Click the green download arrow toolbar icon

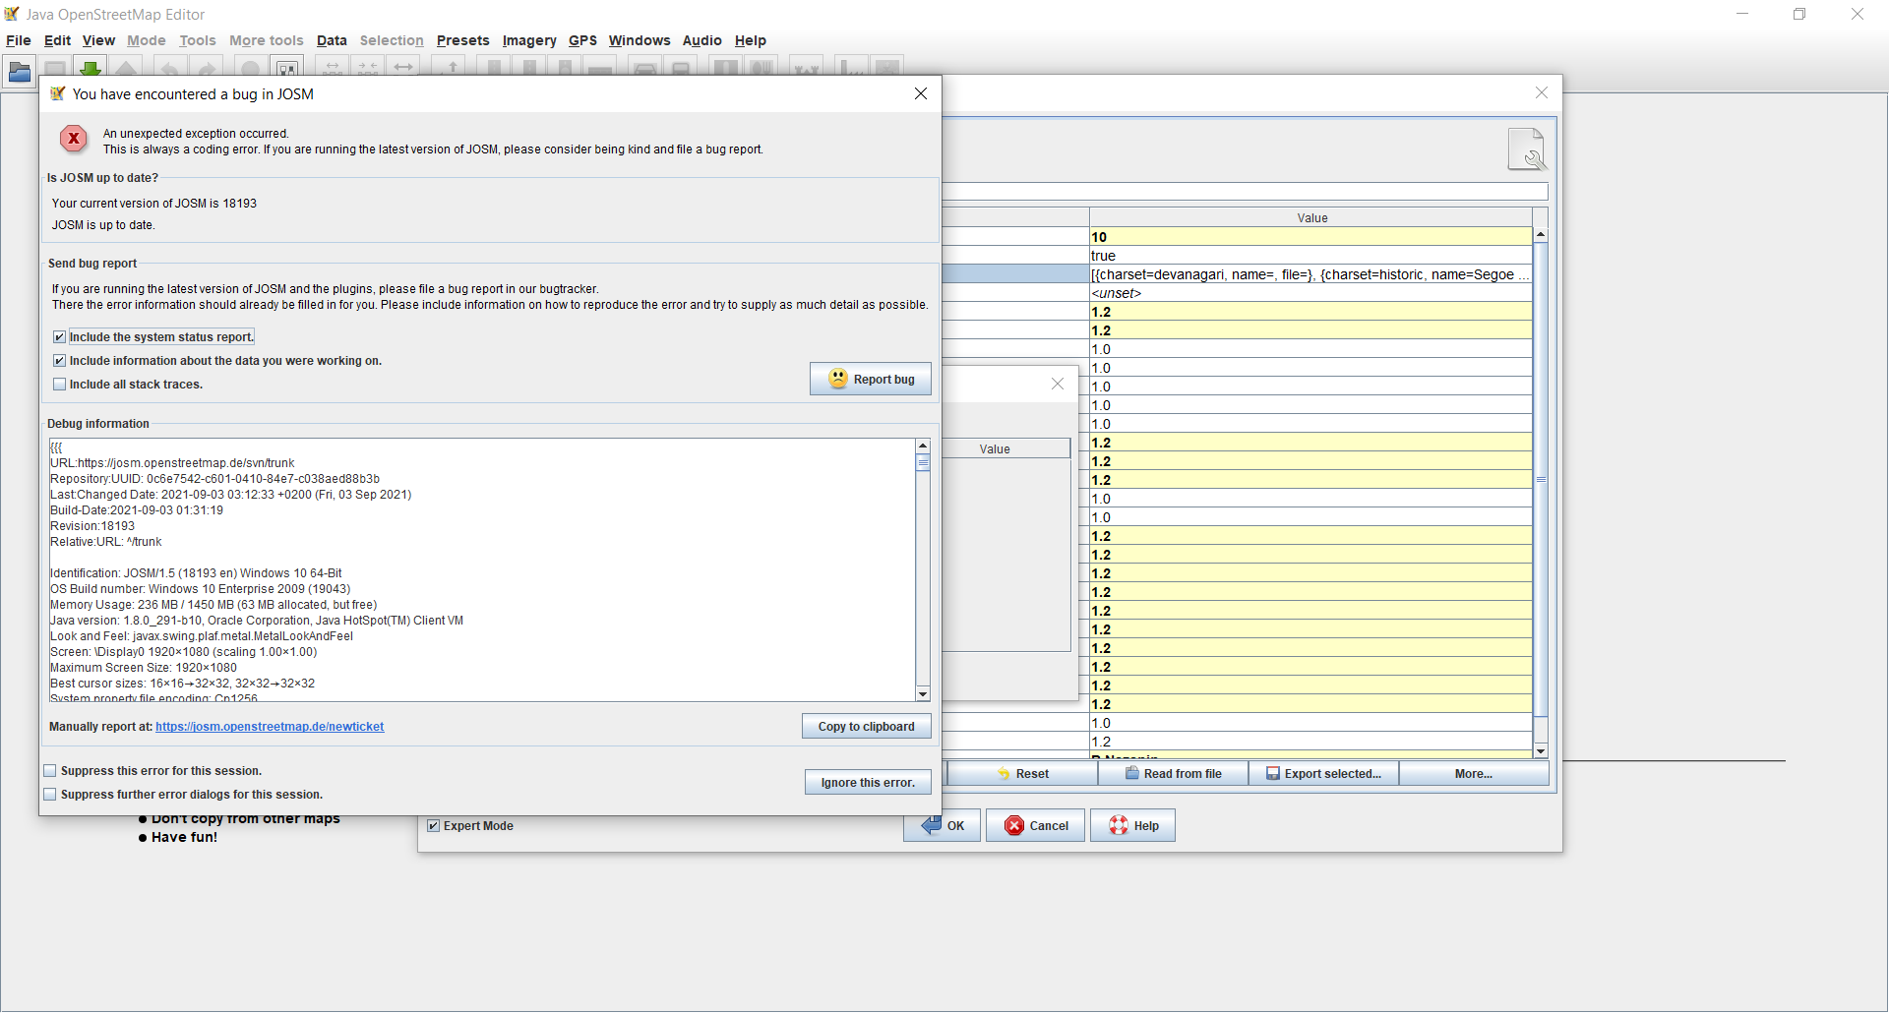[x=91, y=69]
##############################
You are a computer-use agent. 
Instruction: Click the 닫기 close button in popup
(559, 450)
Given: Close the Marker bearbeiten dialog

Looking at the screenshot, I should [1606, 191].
##############################
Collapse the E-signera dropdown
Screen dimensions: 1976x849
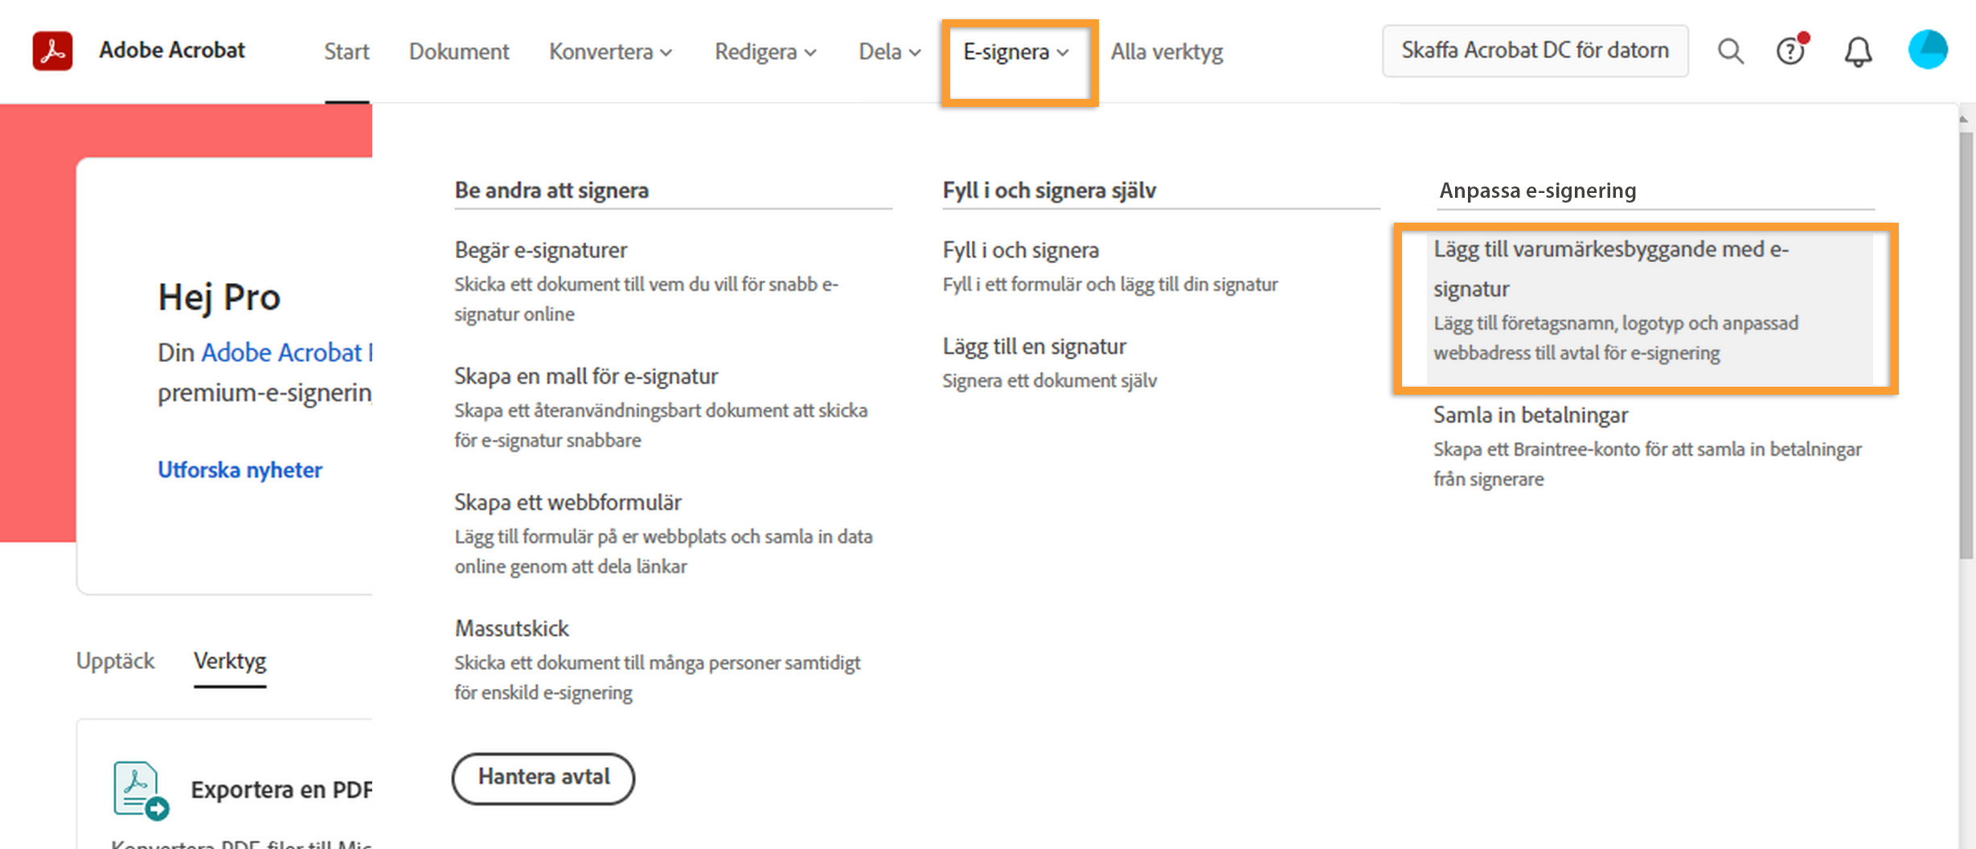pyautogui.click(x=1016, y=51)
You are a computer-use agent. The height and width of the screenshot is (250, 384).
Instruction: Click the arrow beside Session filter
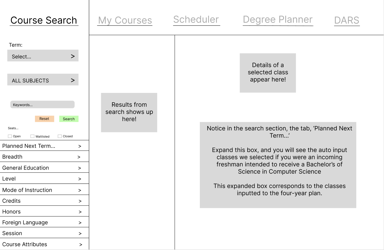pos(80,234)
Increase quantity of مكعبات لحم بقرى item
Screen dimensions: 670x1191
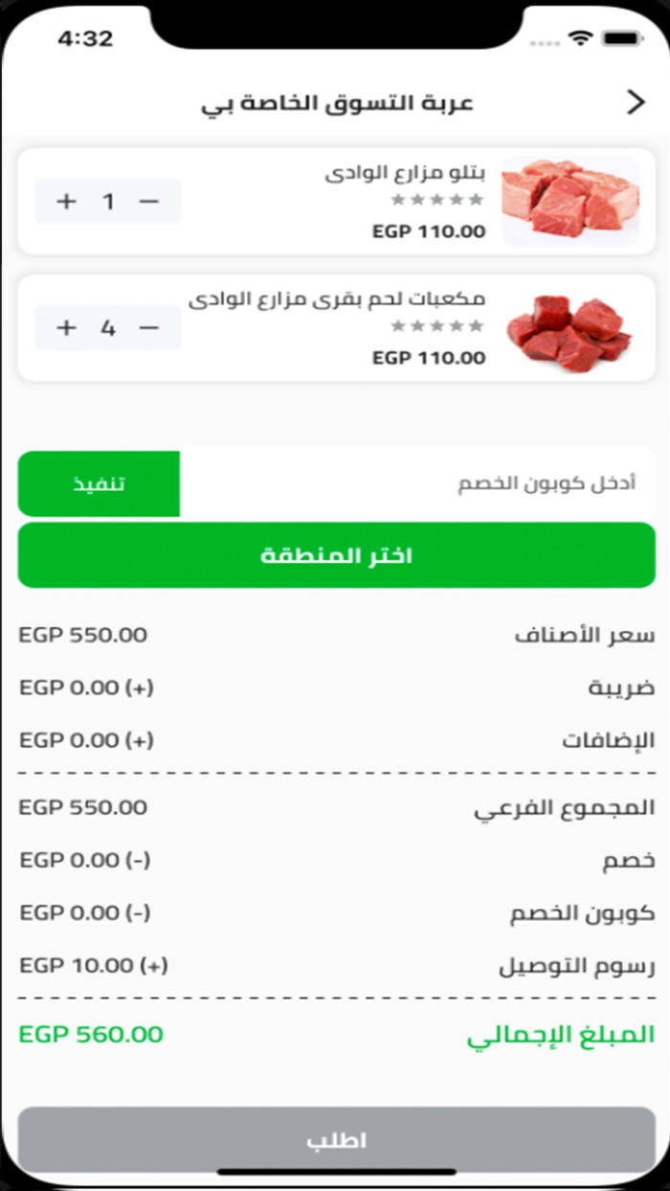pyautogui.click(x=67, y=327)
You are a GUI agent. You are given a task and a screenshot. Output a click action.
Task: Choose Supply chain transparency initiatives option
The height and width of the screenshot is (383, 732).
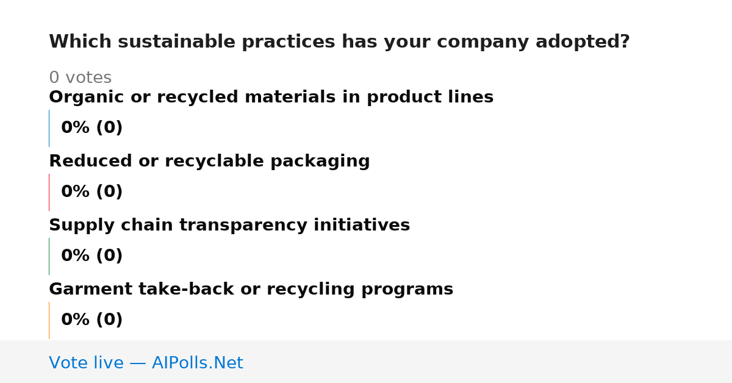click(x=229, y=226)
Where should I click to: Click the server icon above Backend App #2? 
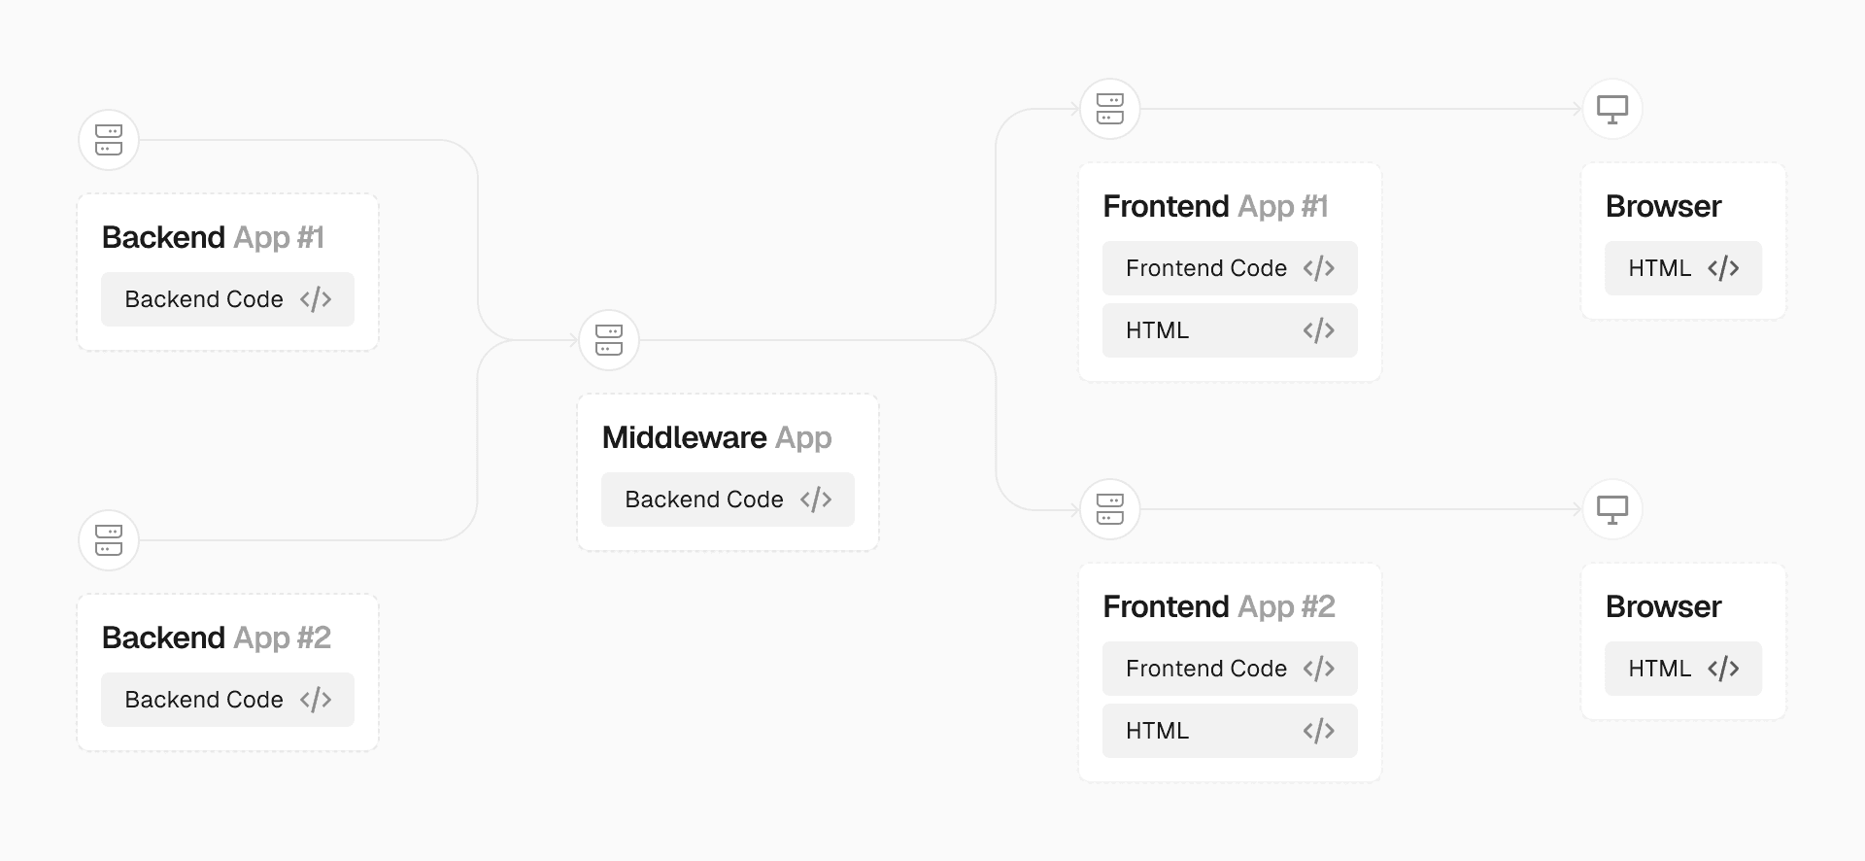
##############################
Task instructions
Filter the records down to the lines containing the word "agent", and copy those.

Answer space
You are a computer-use agent. 
You are a computer-use agent. The height and width of the screenshot is (250, 384).
You are a GUI agent. You are given a task and a screenshot. Output a click action.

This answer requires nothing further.